Says Bob Young of the State Museum of Pennsylvania:
"One of our planetarium
staff was told that the little northern Pennsylvania
town of Trout Run was
destroyed by the meteor! The witness was about 100
miles away when she heard
the tale from her hairdresser." Other reports credit
the fireball for
scorching a cornfield in Lycoming County, PA, and
littering the countryside
with burnt rocks.

In fact, says Yeomans, it's unlikely that any
substantial meteorites reached
the ground. Atmospheric friction would have reduced
most of the fragments to
dust. Even if fragments did survive, he added, they
wouldn't burn cornfields
because --despite their fiery appearance in the sky--
meteorites are not hot.

Objects from space that enter Earth's atmosphere are
-- like space itself --
very cold and they remain so even as they blaze a
hot-looking trail toward
the ground. "The outer layers are warmed by
atmospheric friction, and little
bits flake away as they descend," explains Yeomans.
This is called ablation
and it's a wonderful way to remove heat. (Some
commercial heat shields use
ablation to keep spacecraft cool when they re-enter
Earth's atmosphere.)
"Rocky asteroids are poor conductors of heat," Yeomans
continued. "Their
central regions remain cool even as the hot outer
layers are ablated away."

Asteroids move faster than the speed of sound in
Earth's atmosphere. As a
result, the air pressure ahead of a fireball can
substantially exceed the
air pressure behind it. "The difference can be so
great that it actually
crushes the object," says Cooke. "This is probably
what triggered the
airburst over Pennsylvania."

Small fragments from such explosions lose much of
their kinetic energy as
they heat the atmosphere via friction. They quickly
decelerate and become
sub-sonic. Dusty debris from airbursts (and ablation)
can linger in the
atmosphere for weeks or months, carried around the
globe by winds. Walnut-
to baseball-sized fragments might hit the ground right
away at a few hundred
kilometers per hour.

"Small rocky meteorites found immediately after
landing will not be hot to
the touch," says Yeomans. They will not scorch the
ground or start fires. On
the other hand, notes Cooke, "if we got hit by
something large enough to
leave a crater, the fragments might be very hot
indeed." A stony meteorite
larger than 50 meters might be able to punch through
the atmosphere and do
such damage -- but that's far larger than the object
that flew over

No one knows what kind of space debris caused the July
23rd fireball. It
might have been a small piece of an icy comet, in
which case it's unlikely
that anything larger than dust grains survived.
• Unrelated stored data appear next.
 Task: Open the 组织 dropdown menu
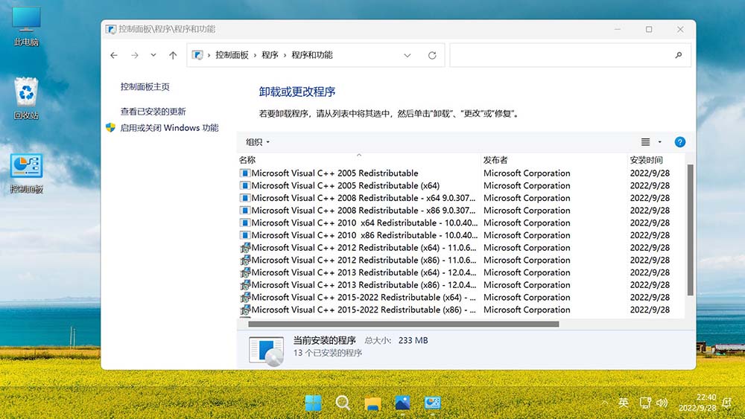coord(258,142)
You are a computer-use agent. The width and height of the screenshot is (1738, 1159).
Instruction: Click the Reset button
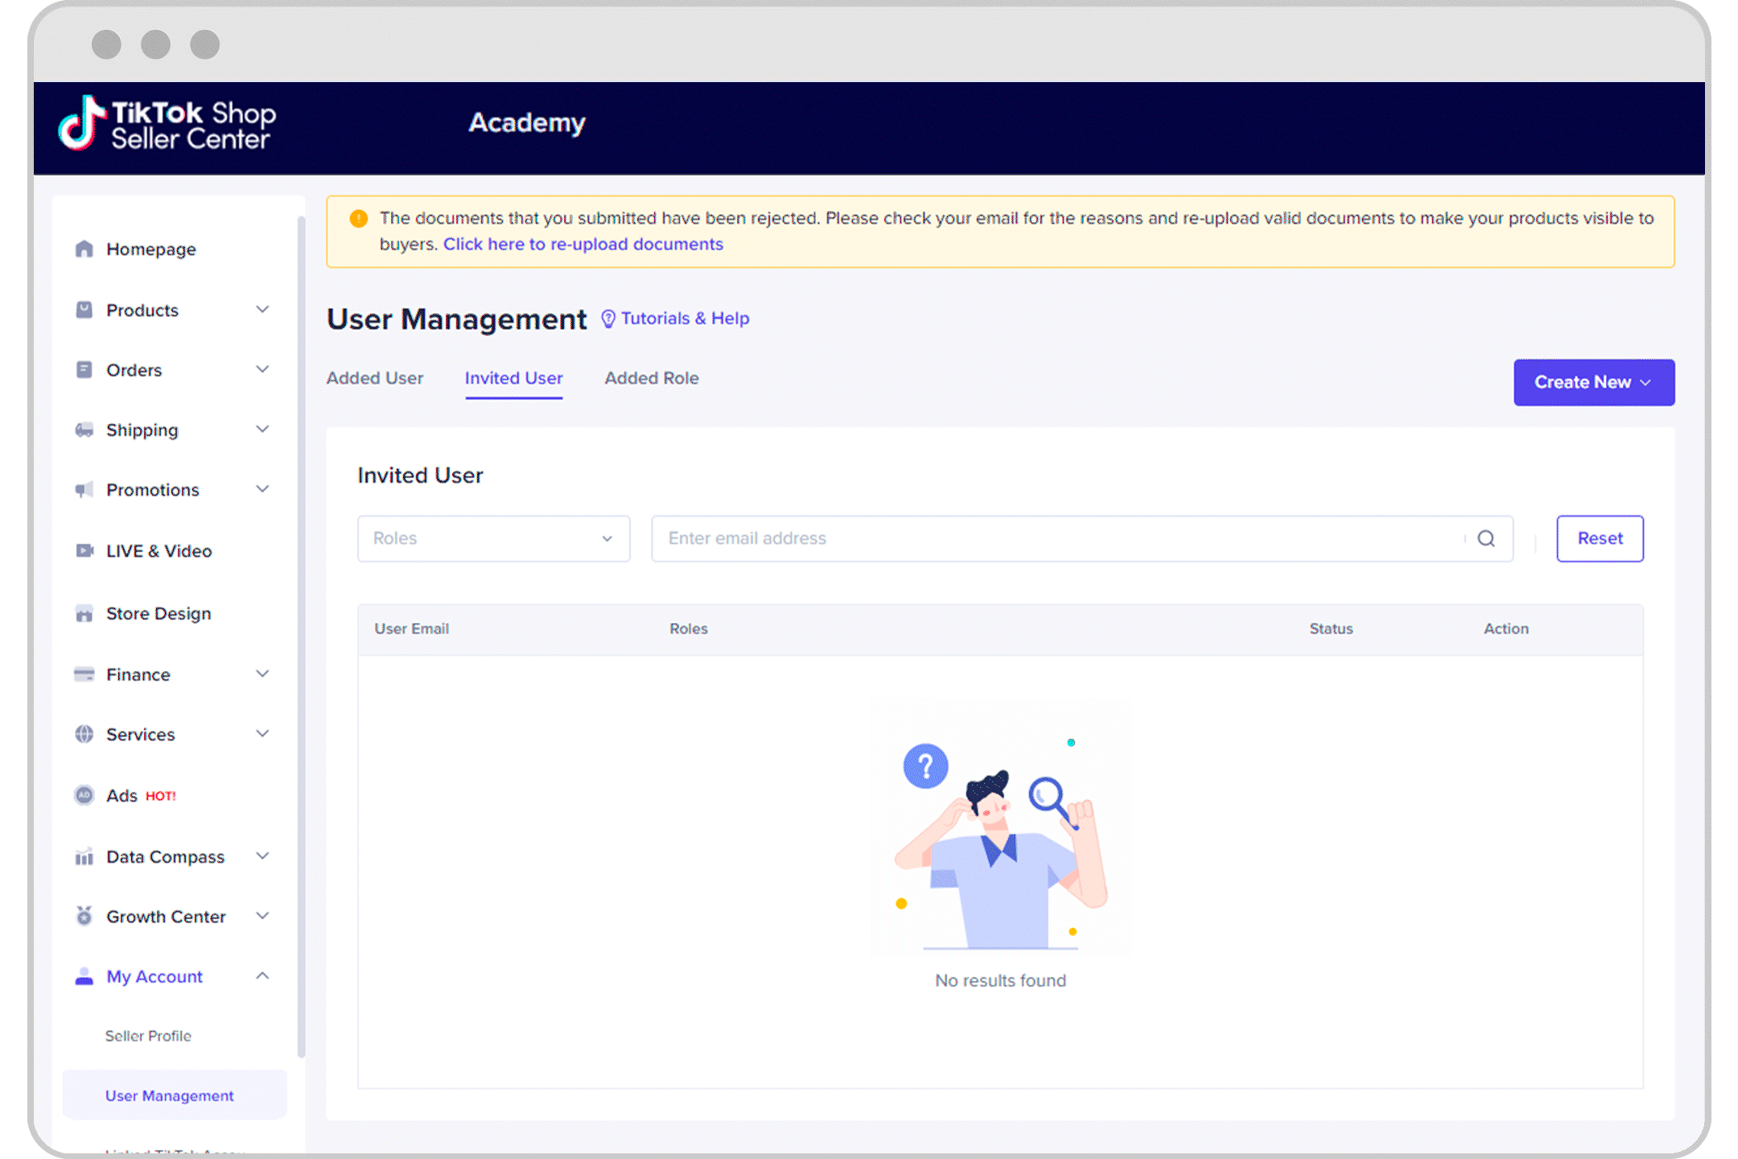tap(1598, 538)
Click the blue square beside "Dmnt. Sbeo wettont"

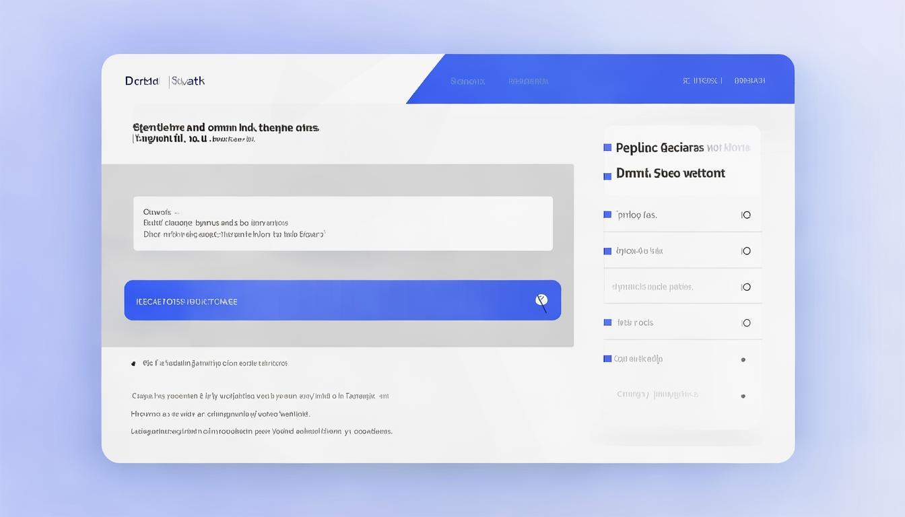pos(607,176)
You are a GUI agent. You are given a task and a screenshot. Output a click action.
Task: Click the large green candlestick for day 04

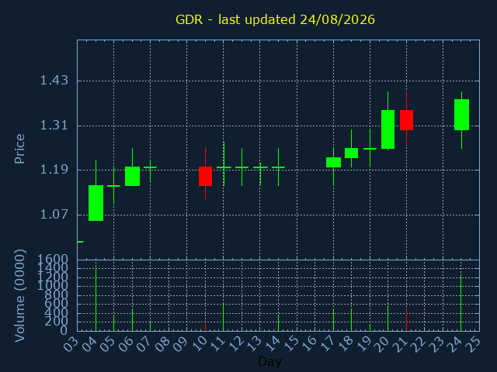coord(96,203)
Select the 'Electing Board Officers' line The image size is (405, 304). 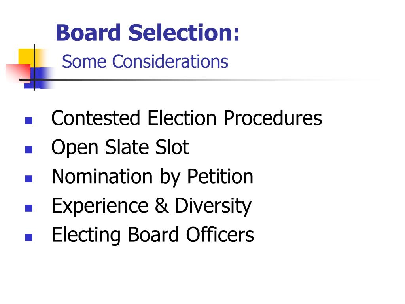[x=153, y=235]
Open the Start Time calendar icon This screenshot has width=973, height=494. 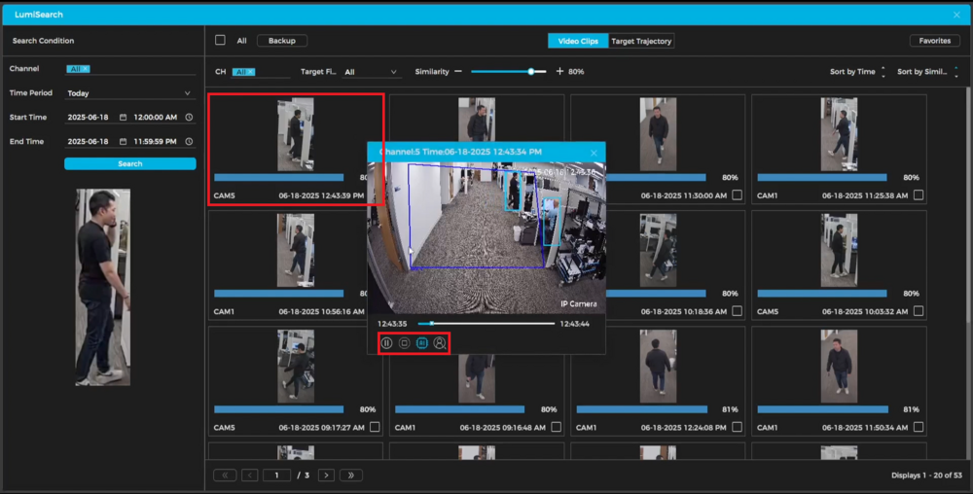coord(124,118)
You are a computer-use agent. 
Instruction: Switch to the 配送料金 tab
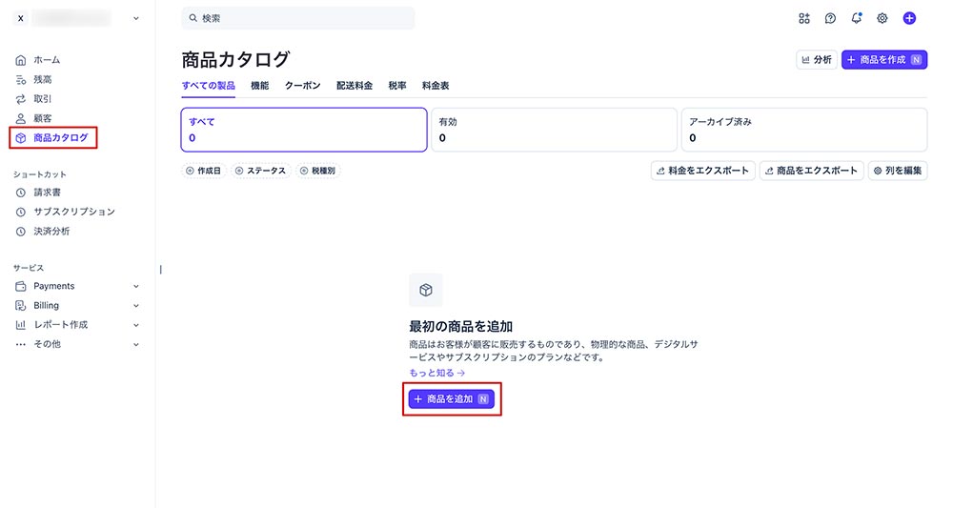tap(355, 86)
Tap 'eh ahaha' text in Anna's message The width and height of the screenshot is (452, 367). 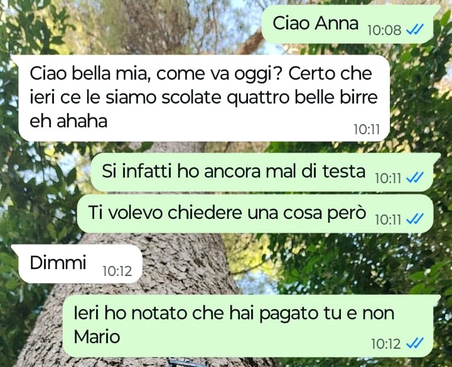pos(68,120)
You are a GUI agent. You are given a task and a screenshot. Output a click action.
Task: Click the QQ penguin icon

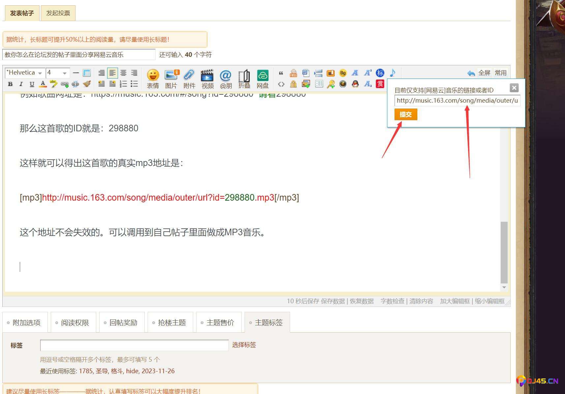coord(355,84)
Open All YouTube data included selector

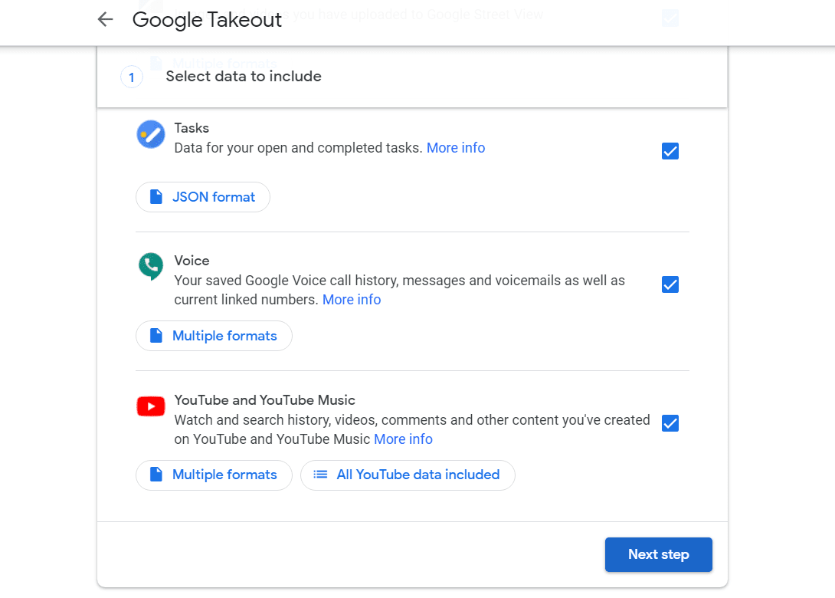408,475
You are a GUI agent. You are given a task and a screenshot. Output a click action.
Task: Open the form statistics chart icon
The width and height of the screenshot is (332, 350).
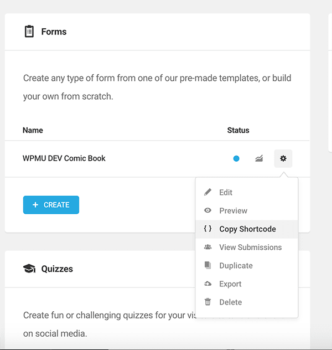[259, 158]
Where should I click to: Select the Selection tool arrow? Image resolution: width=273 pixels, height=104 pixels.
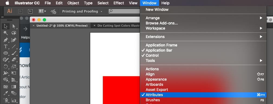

It
might also have been a
rocky asteroid -- the most likely candidate -- or
perhaps a nickel-iron
meteorite. "Iron objects are more likely to survive a
descent to Earth,"
says Yeomans, "but they are rare."

It's possible that fragments will never be found,
notes Cooke. "We still
don't have a precise trajectory for this object," he
explains. "And so much
of the targeted area (in central Pennsylvania) is
heavily forested --
searching for debris will be like looking for a needle
in a haystack."

Or should that be a needle in a cornfield?

"I suppose it's possible that some ablative fragments
fell into that field,"
says Cooke, "but it is strange that only a small area
was affected. I doubt
it's a good candidate impact site."

"I wouldn't start looking there either," agrees
Yeomans. "That scorched
cornfield story sounds a little too corny for me...."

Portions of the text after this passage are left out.